Us vs. Them: Good News From the Ancients! - The Chronicle Review - The Chronicle of Higher Education

"Us against them" seems a staple of human psychology as unsinkable as "That's mine!" for a 3-year-old or "I wish they'd quiet down" for a senior citizen surrounded by teenagers.

After the Tucson shootings this month, it took multiple American forms: Republican vs. Democrat, gun-control advocate vs. Second Amendment solutioner, normal person vs. nut case, blood-libel accuser vs. blood-libel defendant, our pundit vs. your pundit.

Looking through a recent New York Times, you couldn't help thinking that the notion merits a separate daily section to organize stories efficiently: North Korean vs. South Korean, North Ivorian vs. South Ivorian (those hard geographical divisions help), e-book reader vs. traditional book lover, New York Giant vs. Dallas Cowboy, boomer vs. Gen X'er, man vs. woman.

Are we just boringly binary? And why, as both Rodney King and distinguished science writer David Berreby asked, for different reasons, can't we all get along?

Back in 2005, Berreby tried to open our eyes on the subject with his noncontentiously titled Us and Them: Understanding Your Tribal Mind (Little, Brown and Co.). We can't help being tribal thinkers, Berreby explained, because organizing other humans into kinds is "an absolute requirement for being human." It is, he wrote, "the mind's guide for understanding anyone we do not know personally, for seeing our place in the human world, and for judging our actions." There is "apparently no people known to history or anthropology that lacks a distinction between 'us' and 'others,' " and particularly others who don't rise to our level.

Our categories for humans, Berreby elaborated, "serve so many different needs, there is no single recipe for making one." Categories for other people "can't be understood objectively." We fashion them in classic pragmatic style to suit our purposes in solving problems, particularly that of generalizing about people we know by only a feature or two. We make these categories—often out of strong emotional need. We don't discover them. American suburbanites need "soccer moms," Southern kids need "Nascar dads," Yemenites need neither.

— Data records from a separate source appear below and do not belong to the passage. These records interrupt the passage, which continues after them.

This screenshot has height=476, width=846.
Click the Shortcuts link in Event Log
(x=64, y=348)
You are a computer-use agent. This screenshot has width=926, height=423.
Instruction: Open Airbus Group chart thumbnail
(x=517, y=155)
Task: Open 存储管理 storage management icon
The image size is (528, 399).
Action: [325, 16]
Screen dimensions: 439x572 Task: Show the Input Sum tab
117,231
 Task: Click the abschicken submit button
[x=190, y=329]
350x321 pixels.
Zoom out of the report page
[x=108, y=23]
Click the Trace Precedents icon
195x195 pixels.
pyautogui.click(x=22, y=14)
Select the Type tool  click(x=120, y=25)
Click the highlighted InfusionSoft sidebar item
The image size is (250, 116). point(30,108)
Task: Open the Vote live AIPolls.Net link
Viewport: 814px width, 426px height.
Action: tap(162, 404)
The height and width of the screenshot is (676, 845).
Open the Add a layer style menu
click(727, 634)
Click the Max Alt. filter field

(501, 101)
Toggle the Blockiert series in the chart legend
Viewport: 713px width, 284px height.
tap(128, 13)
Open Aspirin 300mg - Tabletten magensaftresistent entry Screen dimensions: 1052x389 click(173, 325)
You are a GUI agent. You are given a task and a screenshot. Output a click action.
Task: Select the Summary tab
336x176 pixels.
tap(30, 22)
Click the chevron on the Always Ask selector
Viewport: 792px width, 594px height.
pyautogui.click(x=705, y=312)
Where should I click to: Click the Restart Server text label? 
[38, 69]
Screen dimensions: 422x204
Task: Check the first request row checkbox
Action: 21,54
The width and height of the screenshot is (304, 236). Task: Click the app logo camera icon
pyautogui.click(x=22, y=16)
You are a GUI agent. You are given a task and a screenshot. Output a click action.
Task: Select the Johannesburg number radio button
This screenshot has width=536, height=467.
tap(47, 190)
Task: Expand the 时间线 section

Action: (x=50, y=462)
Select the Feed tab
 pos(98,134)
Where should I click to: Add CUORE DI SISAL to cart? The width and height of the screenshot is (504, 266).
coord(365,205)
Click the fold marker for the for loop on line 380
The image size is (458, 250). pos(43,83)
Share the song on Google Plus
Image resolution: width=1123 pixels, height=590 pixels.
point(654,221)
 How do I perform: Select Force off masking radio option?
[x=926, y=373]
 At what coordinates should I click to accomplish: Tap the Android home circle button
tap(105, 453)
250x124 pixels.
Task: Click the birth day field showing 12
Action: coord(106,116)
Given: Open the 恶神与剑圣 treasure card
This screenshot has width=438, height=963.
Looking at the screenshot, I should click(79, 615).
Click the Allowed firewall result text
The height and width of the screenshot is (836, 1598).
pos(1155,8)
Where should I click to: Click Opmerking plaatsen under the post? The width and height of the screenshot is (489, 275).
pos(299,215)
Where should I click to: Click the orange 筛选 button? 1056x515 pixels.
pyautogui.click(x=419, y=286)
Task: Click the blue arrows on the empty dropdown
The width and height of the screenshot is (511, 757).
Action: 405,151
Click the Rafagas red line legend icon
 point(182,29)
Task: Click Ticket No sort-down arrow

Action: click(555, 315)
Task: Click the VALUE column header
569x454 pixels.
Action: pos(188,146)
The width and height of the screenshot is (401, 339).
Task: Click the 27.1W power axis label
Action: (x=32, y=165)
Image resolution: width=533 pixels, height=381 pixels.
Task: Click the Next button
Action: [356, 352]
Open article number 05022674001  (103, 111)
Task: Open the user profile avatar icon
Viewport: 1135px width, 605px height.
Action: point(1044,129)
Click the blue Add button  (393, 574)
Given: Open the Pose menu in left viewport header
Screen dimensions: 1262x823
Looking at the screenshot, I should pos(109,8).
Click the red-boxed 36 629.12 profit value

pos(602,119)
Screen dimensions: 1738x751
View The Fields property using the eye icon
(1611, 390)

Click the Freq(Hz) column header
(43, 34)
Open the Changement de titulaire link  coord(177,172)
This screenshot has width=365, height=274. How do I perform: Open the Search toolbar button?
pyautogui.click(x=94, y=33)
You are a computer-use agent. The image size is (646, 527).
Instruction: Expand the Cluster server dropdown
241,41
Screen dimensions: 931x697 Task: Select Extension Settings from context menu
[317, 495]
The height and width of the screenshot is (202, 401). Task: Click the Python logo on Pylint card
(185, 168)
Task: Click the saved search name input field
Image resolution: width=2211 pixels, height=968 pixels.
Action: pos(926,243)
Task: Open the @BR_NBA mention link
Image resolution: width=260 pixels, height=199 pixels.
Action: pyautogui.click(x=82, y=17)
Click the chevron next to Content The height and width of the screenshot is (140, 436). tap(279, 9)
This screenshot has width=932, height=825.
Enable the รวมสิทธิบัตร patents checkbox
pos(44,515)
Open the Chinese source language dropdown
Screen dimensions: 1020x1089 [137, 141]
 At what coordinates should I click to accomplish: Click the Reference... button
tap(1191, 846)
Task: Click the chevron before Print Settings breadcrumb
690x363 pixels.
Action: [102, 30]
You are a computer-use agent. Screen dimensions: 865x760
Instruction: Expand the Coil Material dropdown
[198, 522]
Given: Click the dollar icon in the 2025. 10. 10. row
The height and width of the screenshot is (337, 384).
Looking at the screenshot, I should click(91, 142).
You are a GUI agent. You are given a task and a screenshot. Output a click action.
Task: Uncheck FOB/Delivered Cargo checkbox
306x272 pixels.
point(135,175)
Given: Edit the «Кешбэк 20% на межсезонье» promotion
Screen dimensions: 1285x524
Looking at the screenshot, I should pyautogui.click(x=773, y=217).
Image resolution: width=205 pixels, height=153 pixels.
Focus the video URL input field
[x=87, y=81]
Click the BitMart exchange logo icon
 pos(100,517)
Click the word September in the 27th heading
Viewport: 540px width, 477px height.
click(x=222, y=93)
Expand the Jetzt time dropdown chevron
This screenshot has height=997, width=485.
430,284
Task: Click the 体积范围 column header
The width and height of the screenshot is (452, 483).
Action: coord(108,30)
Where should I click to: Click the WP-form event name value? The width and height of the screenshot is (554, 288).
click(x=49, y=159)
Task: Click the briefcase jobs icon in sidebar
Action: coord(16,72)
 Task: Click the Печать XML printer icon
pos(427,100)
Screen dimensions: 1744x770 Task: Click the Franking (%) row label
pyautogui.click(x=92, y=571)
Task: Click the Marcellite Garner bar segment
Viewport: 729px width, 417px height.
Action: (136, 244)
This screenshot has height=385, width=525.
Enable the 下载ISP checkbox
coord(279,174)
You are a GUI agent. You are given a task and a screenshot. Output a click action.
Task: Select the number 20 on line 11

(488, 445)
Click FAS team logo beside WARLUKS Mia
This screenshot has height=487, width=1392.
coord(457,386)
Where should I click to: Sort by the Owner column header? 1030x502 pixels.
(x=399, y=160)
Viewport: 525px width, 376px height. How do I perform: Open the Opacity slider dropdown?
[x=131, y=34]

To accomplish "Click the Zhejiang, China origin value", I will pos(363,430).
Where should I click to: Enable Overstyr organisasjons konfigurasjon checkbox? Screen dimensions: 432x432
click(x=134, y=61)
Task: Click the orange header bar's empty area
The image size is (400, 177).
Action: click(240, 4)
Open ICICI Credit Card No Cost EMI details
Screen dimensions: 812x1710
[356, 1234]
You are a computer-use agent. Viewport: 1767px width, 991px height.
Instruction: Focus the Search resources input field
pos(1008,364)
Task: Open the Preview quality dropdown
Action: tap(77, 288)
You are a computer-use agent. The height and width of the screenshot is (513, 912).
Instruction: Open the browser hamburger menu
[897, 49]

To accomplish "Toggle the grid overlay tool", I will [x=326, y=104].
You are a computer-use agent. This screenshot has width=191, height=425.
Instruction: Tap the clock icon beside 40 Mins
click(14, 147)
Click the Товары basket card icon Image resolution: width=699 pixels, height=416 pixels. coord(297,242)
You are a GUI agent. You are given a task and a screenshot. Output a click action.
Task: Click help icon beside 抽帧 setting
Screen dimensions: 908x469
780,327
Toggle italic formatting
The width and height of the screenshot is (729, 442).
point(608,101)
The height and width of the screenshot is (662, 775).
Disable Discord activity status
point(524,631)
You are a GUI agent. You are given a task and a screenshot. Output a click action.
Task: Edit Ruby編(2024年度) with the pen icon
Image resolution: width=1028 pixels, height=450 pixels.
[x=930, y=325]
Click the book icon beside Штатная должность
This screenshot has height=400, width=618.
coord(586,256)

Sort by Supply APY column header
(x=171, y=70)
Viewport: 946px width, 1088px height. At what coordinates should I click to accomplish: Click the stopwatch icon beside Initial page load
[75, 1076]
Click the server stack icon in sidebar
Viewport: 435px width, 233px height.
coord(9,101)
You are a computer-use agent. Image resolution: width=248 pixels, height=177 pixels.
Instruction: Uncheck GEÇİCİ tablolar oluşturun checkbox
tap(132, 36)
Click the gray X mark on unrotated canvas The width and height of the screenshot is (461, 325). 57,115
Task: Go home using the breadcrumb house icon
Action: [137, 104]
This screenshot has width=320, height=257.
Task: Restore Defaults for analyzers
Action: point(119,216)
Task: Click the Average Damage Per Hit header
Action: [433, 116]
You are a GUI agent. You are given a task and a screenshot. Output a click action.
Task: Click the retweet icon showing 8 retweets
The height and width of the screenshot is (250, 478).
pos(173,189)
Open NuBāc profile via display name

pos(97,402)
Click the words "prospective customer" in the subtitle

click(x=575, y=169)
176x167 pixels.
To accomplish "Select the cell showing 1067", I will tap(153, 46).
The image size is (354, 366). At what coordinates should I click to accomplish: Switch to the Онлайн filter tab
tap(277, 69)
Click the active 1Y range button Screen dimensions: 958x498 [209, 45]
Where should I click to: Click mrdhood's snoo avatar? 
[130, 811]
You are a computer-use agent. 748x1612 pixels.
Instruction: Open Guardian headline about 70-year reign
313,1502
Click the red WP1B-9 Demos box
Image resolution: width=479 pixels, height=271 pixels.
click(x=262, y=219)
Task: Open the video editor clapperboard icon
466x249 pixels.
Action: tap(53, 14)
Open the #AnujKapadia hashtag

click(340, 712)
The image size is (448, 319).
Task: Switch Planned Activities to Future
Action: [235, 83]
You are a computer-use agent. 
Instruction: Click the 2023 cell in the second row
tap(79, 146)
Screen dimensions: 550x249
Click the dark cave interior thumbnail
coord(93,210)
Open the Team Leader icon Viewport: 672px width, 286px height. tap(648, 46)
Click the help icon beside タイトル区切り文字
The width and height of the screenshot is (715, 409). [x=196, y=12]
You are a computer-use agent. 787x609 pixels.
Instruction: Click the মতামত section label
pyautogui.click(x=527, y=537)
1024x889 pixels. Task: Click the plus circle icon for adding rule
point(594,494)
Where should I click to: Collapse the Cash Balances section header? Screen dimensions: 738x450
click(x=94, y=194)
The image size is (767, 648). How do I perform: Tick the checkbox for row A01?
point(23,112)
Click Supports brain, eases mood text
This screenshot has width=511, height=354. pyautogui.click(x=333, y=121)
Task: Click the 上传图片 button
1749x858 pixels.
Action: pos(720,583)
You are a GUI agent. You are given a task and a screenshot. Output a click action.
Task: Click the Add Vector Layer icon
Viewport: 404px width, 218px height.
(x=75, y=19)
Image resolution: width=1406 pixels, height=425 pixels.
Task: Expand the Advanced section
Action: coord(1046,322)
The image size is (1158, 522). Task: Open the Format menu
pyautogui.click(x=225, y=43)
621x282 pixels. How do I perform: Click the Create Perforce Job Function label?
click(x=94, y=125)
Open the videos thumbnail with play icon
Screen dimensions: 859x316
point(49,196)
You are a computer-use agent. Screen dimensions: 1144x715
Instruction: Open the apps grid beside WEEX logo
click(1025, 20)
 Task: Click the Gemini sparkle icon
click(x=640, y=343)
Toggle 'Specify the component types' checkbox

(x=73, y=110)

Sometimes we lose control over our categories. Nineteenth-century linguists applied a Sanskrit word to a family of ancient languages, Berreby reminded us, but the Nazis turned "Aryan" into "a life-and-death human kind" different and better than German Jews. These days, we see the expansion of "red" and "blue" from shorthand tags for states in regard to voting patterns to fundamental categorizations of people. History and science also help us add to what Berreby called the "heap of canceled kinds"—the "phlegmatic" and "nervous" types that formed two separate 19th-century classes for doctors, the "Type-A personality" seen as a scientific category in the 1980s, the cagots of France and the paekchong of Korea, who have long since melted into their national groups, the "races" slowly being undermined by DNA analysis.

"The issue," Berreby observed, "is not what human kinds are in the world, but what they are in the mind—not how we tell Tamils and Seventh-day Adventists and fans of Manchester United from their fellow human beings, but why we want to."

True enough. The problem remains that this habit of hostility to the "Other" seems inescapable, even if it's not hard-wired into us. We've been talking like Tarzan since the ancient Greeks. Me Athenian, you barbarian. Me Roman, you Carthaginian loser. Me Greek, you dumb Egyptian animal worshiper. Me better, you worse.

Again, as with Berreby's study, a book can help us if not save us—a small tool to pry the fetishisms of "Us vs. Them" from our minds.